Medio mundo contempló ayer anonadado cómo el dictador Augusto Pinochet se levantaba de su silla de ruedas al pisar suelo chileno, mostraba a las cámaras un rostro saludable y abrazaba con alegría a sus allegados, con gestos propios no de un grave enfermo, como nos habían hecho creer, sino de una persona de edad que goza de una salud aceptable. El senador tiene 84 años y acababa de soportar un viaje en avión nada menos que de 24 horas, con una escala. En esas mismas circunstancias, cualquier ciudadano más joven se hubiera mostrado más cansado.

La misma impresión de sorpresa causó el recibimiento organizado por los militares y amigos del general, que lo acogieron como a un héroe mientras los periodistas eran desalojados de mala manera del recinto aeroportuario donde esperaron durante horas su llegada.

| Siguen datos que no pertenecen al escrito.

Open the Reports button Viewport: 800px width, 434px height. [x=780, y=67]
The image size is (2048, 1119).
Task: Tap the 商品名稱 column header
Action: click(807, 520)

El dispositivo de seguridad "planificado, al parecer, a espaldas del Gobierno chileno" fue también digno de los peores tiempos de la dictadura, con cuerpos de elite del Ejército, tropas armadas, helicópteros artillados, vigías con sofisticados aparatos de visión en escenarios de combate y cientos de agentes de paisano observando hasta el más mínimo movimiento a su alrededor para el traslado del presunto enfermo a un hospital.

El Ejecutivo mostró su descontento ante estos hechos, aludiendo a la mala imagen que se da de un país democrático como es Chile. Pues bien, su fidelidad al sistema democrático tendrán que demostrarla ahora, promoviendo desde todas las instancias posibles la puesta en marcha de la maquinaria judicial para procesar al ex dictador.

Por el momento, Pinochet descansa en una de sus mansiones santiaguinas. Otros no descansarán hasta que pague por el asesinato de tres mil personas inocentes durante su largo mandato.